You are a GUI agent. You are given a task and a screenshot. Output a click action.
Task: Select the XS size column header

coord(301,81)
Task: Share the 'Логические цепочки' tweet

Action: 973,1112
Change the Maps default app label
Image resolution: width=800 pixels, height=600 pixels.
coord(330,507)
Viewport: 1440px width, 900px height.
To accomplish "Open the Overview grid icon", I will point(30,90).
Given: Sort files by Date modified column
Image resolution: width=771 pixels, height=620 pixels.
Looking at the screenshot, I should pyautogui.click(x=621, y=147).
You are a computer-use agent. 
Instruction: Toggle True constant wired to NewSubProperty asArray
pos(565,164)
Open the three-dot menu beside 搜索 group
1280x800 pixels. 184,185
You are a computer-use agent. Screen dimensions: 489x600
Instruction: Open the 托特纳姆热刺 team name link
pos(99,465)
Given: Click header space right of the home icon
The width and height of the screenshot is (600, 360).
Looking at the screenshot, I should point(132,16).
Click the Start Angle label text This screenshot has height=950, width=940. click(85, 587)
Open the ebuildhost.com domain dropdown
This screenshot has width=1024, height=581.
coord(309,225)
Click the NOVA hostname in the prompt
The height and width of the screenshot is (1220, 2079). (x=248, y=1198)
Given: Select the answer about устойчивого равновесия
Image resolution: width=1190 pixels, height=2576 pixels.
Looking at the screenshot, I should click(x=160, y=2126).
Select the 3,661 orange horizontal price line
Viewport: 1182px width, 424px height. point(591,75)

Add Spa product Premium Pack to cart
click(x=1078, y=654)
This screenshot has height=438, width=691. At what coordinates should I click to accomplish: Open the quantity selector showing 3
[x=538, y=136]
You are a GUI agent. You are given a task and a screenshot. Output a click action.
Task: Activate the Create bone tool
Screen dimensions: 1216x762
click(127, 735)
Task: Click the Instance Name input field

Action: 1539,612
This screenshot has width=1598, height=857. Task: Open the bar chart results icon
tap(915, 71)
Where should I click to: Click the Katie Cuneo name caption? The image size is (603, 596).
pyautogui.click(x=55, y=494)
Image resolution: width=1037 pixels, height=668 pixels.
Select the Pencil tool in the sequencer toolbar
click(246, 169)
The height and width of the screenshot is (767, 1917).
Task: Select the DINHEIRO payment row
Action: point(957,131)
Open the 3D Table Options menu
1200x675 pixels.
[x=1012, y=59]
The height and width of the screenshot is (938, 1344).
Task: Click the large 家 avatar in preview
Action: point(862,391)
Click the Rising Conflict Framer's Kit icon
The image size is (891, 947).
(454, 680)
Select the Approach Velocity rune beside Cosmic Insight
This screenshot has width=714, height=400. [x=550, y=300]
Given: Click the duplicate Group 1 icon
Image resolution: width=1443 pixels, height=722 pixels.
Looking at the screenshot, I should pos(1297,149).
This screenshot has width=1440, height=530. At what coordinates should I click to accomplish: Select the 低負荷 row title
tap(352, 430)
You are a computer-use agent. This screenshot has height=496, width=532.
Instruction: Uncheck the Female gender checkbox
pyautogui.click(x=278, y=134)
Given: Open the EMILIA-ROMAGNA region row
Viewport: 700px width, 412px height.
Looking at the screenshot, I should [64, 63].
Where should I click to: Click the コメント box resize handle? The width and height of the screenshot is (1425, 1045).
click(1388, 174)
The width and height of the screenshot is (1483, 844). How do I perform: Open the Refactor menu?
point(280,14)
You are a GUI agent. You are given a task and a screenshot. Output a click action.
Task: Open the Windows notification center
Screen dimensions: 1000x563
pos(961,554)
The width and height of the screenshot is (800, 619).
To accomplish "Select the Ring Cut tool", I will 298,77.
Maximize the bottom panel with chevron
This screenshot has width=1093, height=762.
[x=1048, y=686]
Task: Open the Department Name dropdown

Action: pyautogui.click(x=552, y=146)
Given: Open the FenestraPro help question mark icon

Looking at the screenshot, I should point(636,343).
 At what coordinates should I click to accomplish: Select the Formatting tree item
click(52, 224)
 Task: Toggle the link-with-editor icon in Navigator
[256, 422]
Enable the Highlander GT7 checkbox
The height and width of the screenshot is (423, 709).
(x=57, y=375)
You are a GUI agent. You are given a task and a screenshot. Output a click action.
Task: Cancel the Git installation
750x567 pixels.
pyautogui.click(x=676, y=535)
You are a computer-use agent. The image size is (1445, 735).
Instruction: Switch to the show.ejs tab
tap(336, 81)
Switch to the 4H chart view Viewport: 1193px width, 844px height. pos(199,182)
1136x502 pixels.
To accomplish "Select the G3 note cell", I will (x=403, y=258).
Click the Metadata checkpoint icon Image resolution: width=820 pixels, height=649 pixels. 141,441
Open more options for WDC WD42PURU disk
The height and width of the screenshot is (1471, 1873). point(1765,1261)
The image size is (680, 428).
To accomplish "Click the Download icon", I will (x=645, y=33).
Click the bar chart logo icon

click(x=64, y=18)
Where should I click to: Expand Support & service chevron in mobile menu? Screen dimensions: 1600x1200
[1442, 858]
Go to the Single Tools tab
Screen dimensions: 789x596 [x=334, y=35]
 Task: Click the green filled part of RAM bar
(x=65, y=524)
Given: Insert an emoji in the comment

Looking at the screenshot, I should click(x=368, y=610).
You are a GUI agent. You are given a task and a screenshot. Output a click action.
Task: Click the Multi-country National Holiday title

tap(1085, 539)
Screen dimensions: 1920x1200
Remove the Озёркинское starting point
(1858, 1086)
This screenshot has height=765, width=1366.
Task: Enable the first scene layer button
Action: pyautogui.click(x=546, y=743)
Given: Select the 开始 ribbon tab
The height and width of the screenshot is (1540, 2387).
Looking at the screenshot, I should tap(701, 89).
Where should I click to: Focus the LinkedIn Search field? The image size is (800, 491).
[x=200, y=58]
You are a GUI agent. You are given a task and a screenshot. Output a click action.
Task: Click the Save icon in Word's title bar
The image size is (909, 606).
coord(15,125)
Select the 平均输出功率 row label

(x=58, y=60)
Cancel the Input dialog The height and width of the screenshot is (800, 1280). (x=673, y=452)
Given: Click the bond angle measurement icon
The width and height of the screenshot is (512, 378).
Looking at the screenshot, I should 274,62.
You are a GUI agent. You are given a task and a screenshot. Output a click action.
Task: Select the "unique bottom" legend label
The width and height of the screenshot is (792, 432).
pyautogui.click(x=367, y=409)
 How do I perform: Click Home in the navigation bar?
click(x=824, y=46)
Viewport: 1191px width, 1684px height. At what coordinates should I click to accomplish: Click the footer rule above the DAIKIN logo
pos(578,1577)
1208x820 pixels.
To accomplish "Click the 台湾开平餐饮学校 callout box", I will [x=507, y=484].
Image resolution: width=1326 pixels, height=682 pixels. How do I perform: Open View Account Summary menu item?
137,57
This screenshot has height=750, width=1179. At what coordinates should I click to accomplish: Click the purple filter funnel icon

> **Problem requirements**
Every line of the records that includes the word "bottom" should be gathered.

> **Solution**
Maximize the bottom panel with chevron
Task: Select the "unique bottom" legend label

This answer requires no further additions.